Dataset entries
============
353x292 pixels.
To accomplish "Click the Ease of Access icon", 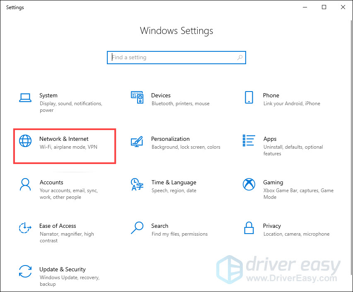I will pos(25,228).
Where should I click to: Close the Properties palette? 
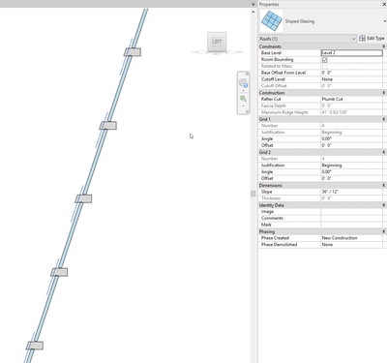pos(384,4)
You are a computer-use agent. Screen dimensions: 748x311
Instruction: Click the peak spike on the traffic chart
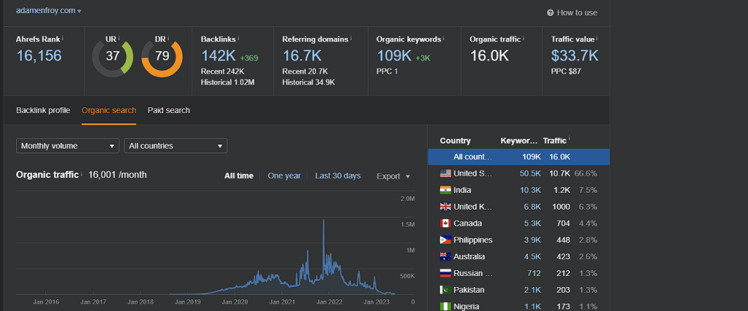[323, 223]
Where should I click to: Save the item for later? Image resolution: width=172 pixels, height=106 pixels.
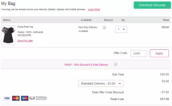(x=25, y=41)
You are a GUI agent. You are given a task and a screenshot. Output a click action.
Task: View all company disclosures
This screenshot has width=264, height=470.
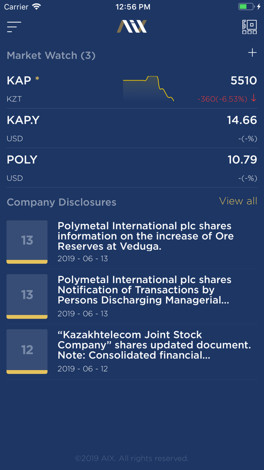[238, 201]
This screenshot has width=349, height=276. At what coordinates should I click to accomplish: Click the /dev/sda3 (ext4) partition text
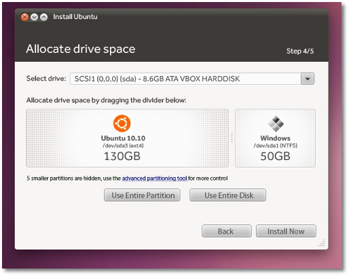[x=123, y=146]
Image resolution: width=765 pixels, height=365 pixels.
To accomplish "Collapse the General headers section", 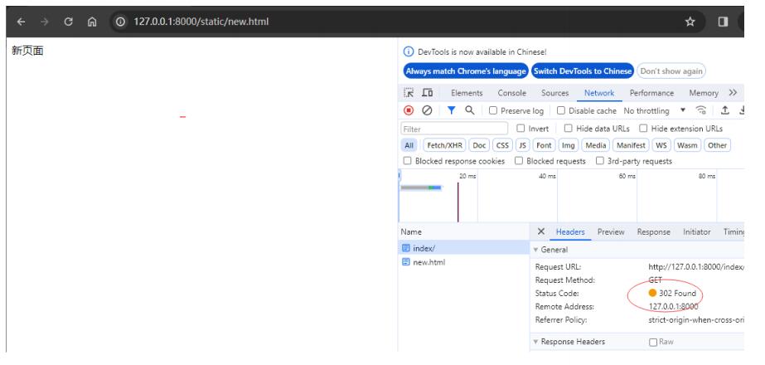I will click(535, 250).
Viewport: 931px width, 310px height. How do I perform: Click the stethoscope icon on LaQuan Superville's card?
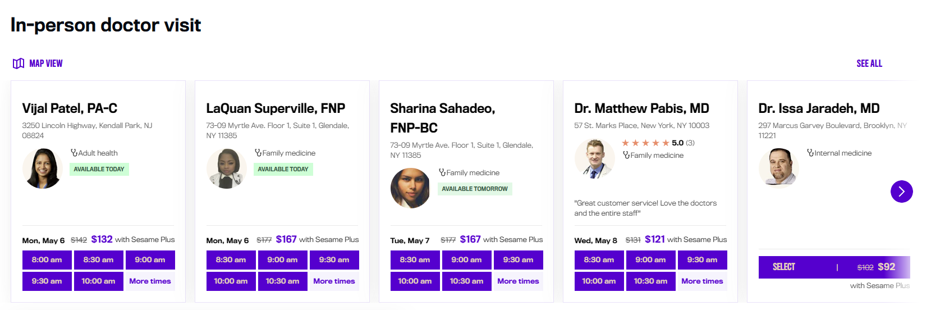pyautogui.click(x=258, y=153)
============
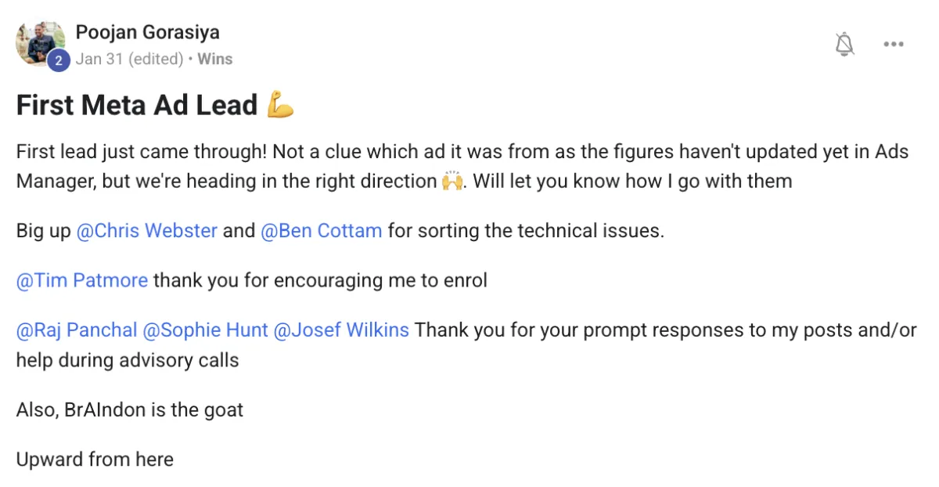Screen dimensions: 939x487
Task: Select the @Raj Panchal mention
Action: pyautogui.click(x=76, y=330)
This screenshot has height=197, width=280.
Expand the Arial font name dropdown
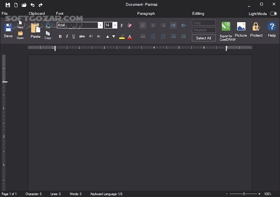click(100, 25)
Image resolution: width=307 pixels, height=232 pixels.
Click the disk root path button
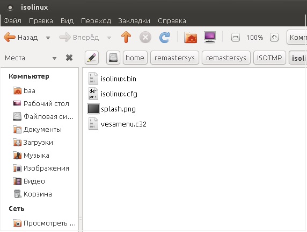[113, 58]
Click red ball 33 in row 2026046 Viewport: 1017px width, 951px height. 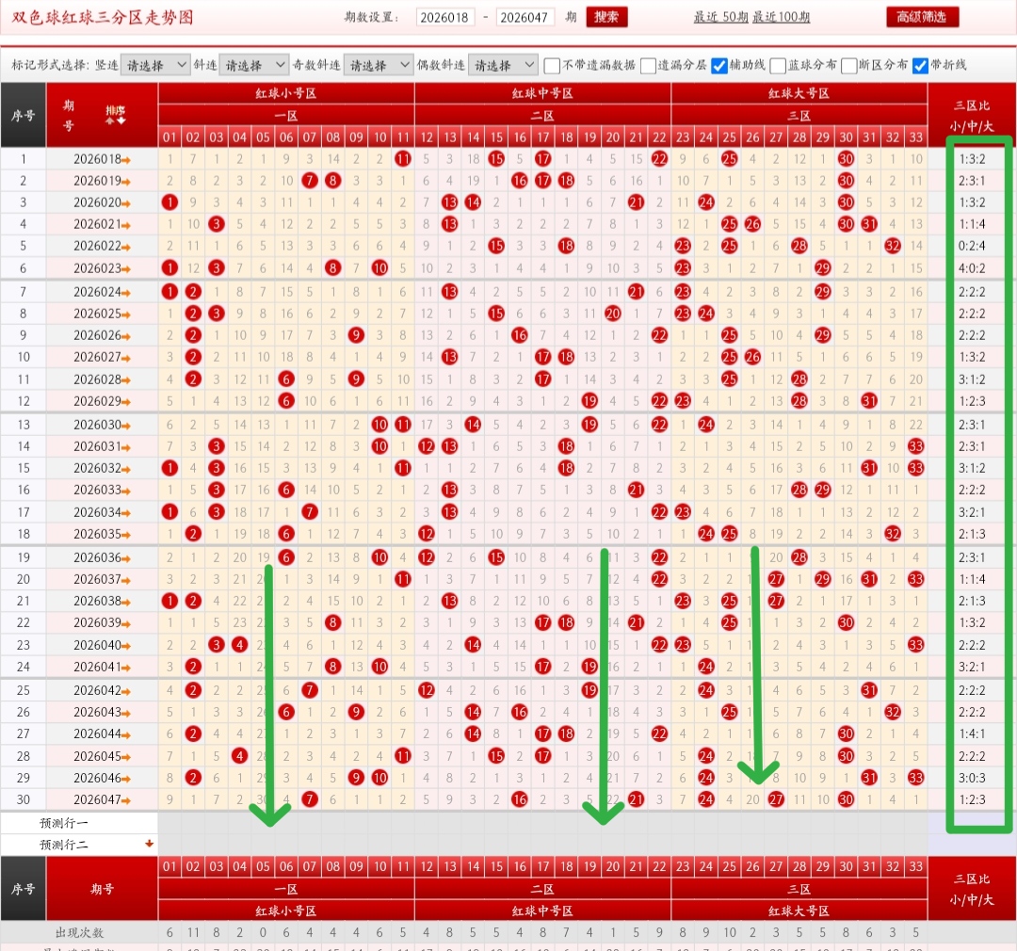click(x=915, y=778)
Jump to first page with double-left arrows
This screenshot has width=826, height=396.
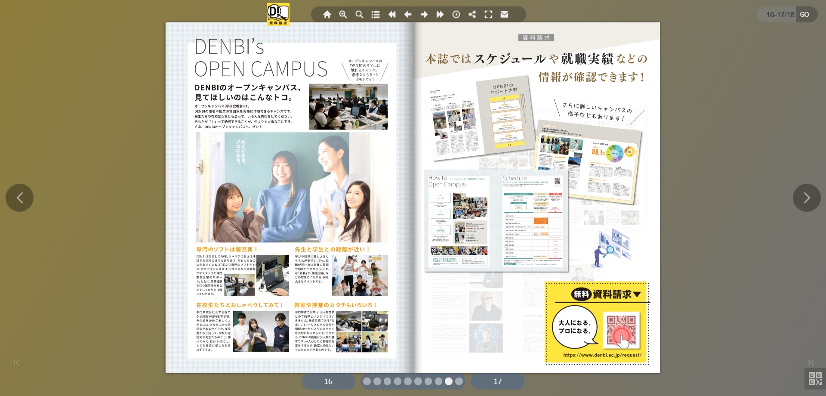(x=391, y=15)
============
**Your goal**
Give only the number of lines in the records that include the word "agent".

**Solved problem**
2